As mentioned, the existing system has been "grown", so that there are all sorts of cobbled together bits and pieces, bits of functionality that were never fully implemented or abandoned in favor of others, bits smushed together when they should be separated (significantly, all data for all experiments is combined into a single data heirarchy rather than separated!), etc. Although many of the features of the current system are highly evolved and extremely functional, a revamping of the system is called for.
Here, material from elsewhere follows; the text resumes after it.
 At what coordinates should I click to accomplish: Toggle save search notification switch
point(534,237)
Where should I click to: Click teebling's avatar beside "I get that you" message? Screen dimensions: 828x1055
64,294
The first phase of the new system design must start with a statement of goals. The new system must:

be robust: this implies using safe, simple techniques for data transfer and storage, extensive error and consistency checking, failsafe and repeatable aspects, etc
be simple: this makes the system more robust, but also allows the experimenter to focus on the results, not the process. This implies keeping the number of necessary configuration options simple, and making those that are necessary easy to author. All other options should be defaulted to safe settings.
be flexible and powerful: on the other hand, the system must handle extremely complex collection/analysis sequences, and handle the preferred working styles of many different types of researchers. To that end, the system must have many different modes of operation, although the most intuitive should be the default.
be maintainable: the current system keeps configuration information in many, many files, with obscure syntax and bizarre interdependencies. Effort should be made to abstract the necessary configuration information to the files where it is really necessary, and scratch the rest. More consistent syntax should be used in all cases. For instance, where work can be done based on the current path, use that rather than some config file.
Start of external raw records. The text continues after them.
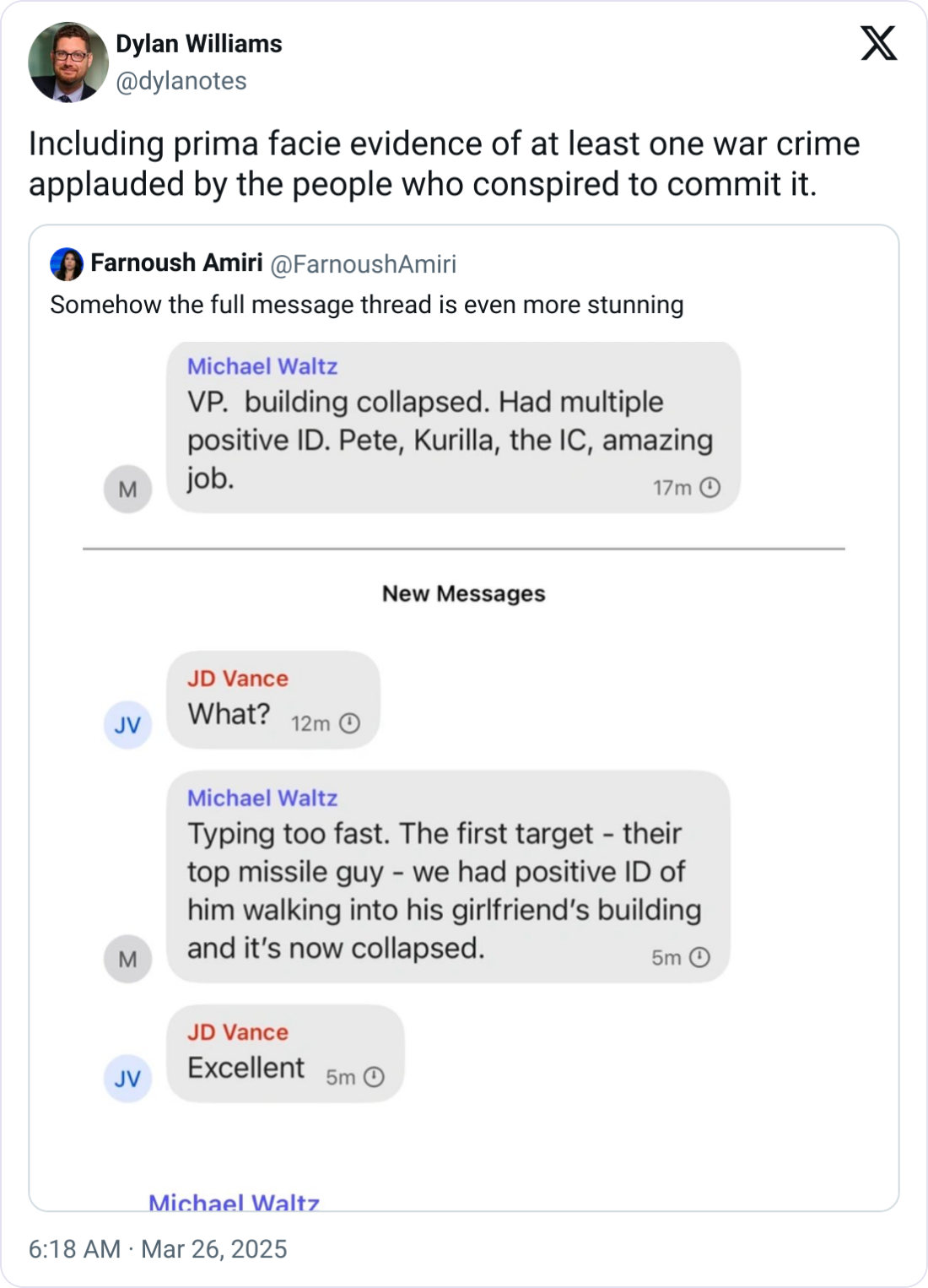Click the JV avatar beside "What?"
This screenshot has height=1288, width=928.
127,724
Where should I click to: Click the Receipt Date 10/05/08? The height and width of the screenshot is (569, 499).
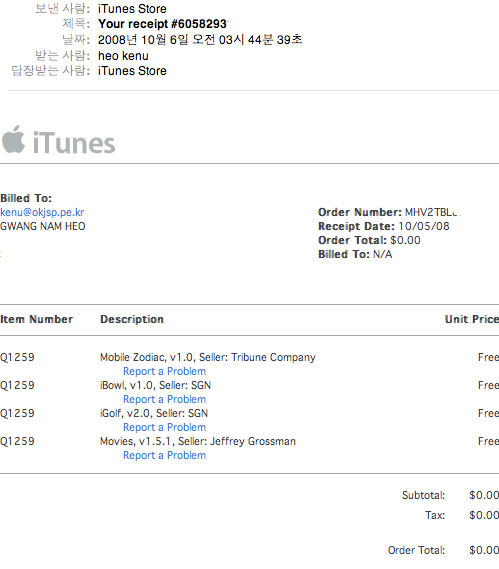[x=424, y=226]
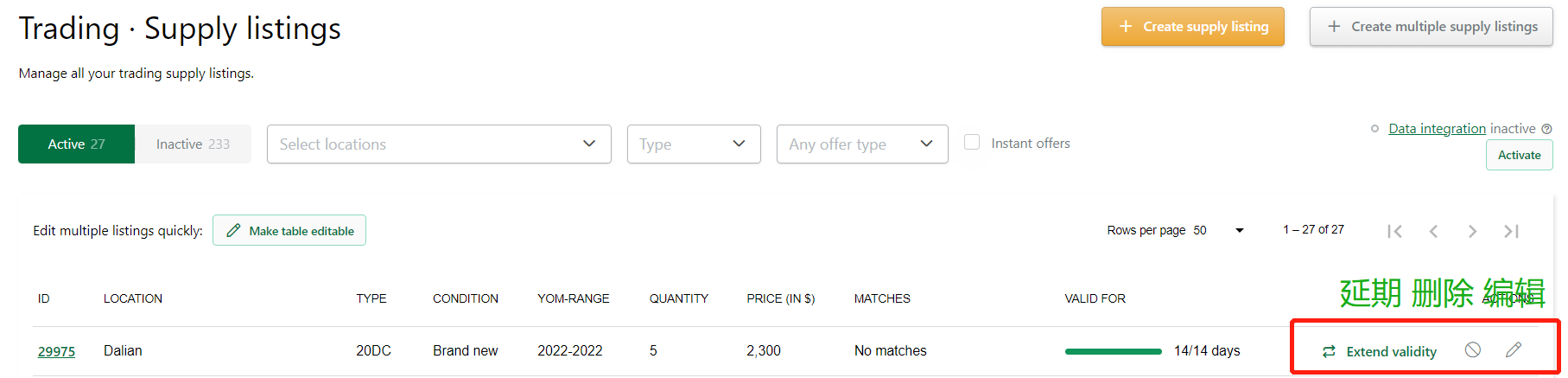Screen dimensions: 1568x378
Task: Switch to the Active 27 tab
Action: (76, 144)
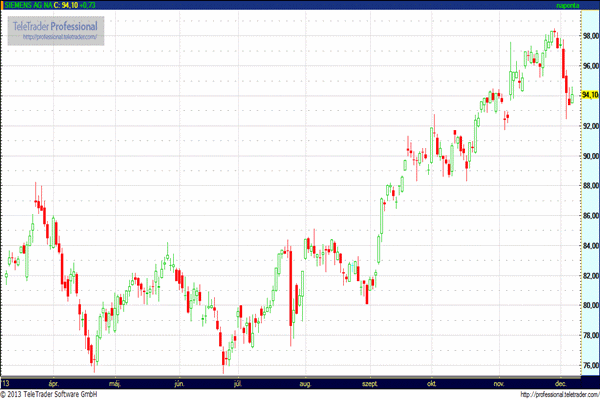Click the szept. marker on the time axis
The height and width of the screenshot is (400, 600).
[x=370, y=384]
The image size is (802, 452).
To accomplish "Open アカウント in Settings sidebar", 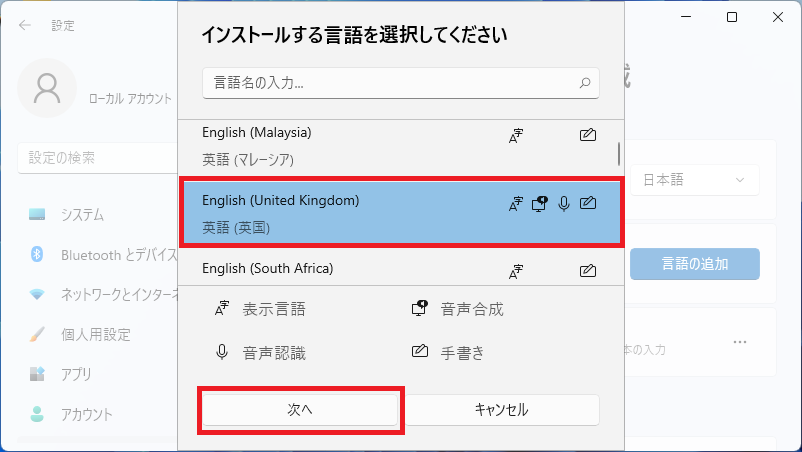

Design precepts of subparts

I'm now going to focus in on the individual aspects of the data system, and talk about how each piece should be designed, and how it should relate to the next piece.

Data collection

The data collection system design is primarily determined by the design of the QNX DAS software, which is pretty firm at this point. The aspects of configuration which should be revisited have mostly to do with the data definitions, and the introduction of new features.
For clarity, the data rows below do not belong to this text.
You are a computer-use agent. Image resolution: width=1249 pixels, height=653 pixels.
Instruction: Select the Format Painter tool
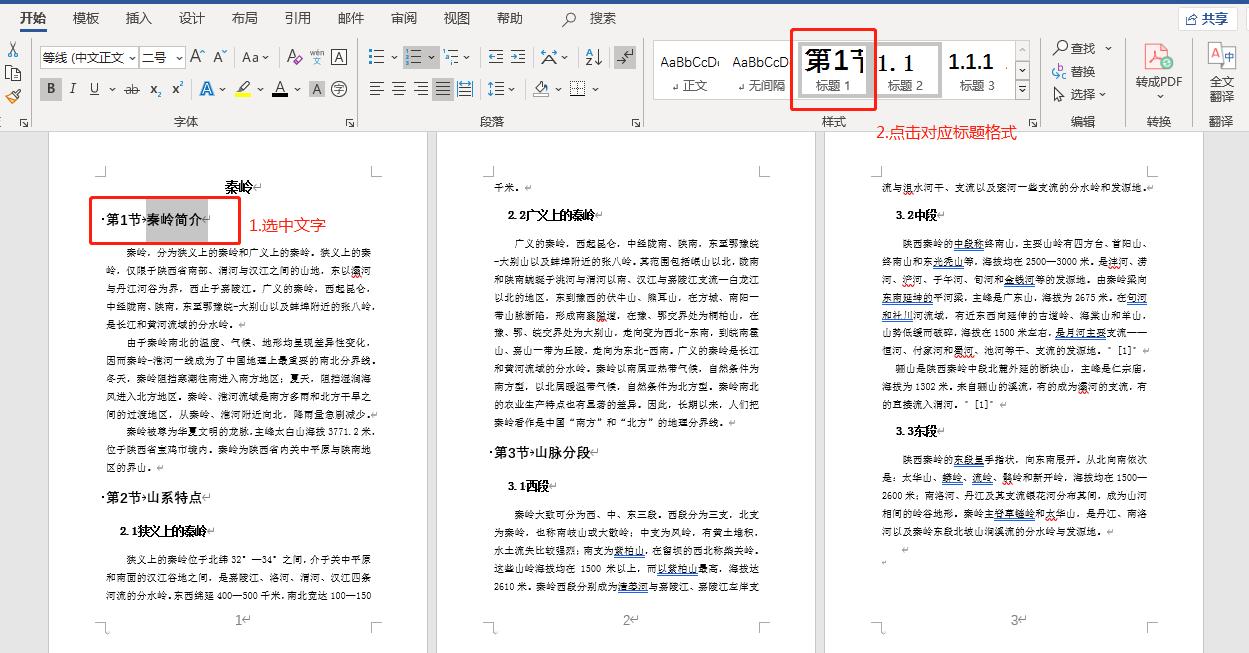pos(14,96)
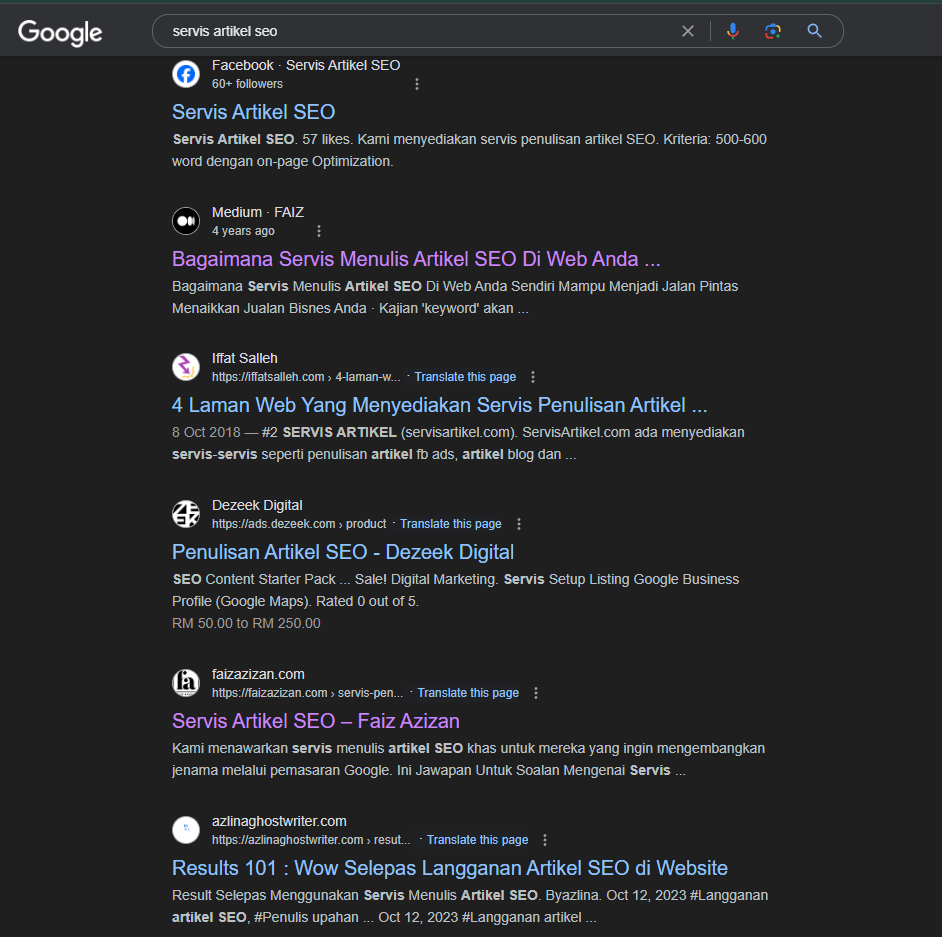Translate the Iffat Salleh result page
This screenshot has width=942, height=937.
pyautogui.click(x=465, y=377)
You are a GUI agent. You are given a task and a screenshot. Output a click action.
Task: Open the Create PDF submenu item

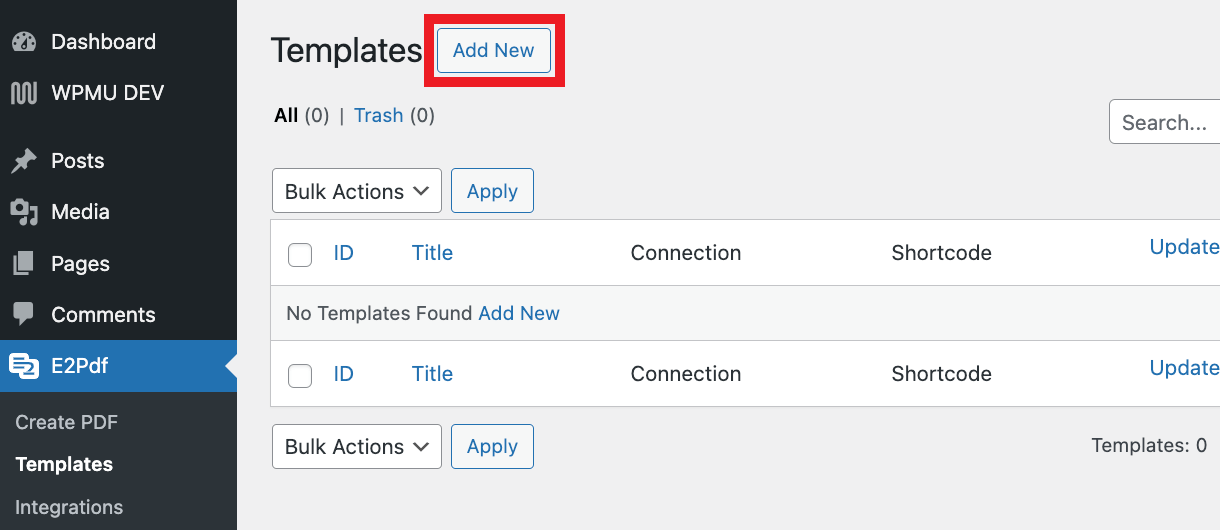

For instance, the existing telemetry definitions support various types of runs, including "Test", "Zero", "LaserCheck", etc. There even seems to be a facility for including an arbitrary run type definition. Some effort should be made to determine which experiments actually need which run types, and provide easy ways of setting which one is currently underway (perhaps a GUI-like selection script?). The same goes for the "run.schedule" used by kinetics runs; perhaps a front-end to quickly define a set of runs to be completed? Finally, the use of hardware vs. software status bits could perhaps be revisited to make things a bit simpler.

After a discussion with Norton, we've come up with the following design, 1st cut:

Define a software status bit, runStatus, which defines the various run states (!Begin, !End, !Abort, etc), with each state being assigned to a value.
Define another software status bit, runType, which defines the various runTypes, with each runType being assigned to a given value. Note that nothing really forces the experimenter to give that runType a name, but presumably that will make calling that runType and setting up automatic processing for it easier.
runType-to-number definitions are set in *.cmd, where the command-line equivalencies are set up, and *.tmc, where the screen output text for a given number is defined.
pipeext will presumably use that same *.tmc file to set the Linux-side runType as well, but I propose issuing a "!Begin Run" and then an "!RunType runType" rather than trying to put the runtype into the !Begin line.
processRun will copy scripts into the analysis directory from two places: /Data/scripts/experiment/analysis/runType/, and /Data/scripts/users/username/runType/. It will also initiate processing via the script ./analysis/runtypeAnalysis.
Additional linking, copying, and processing can be defined for each runType in the Experiment.config file, based on a set of simple rules (tbd). Anything more complex will need to be defined in ./analysis/runTypeAnalysis.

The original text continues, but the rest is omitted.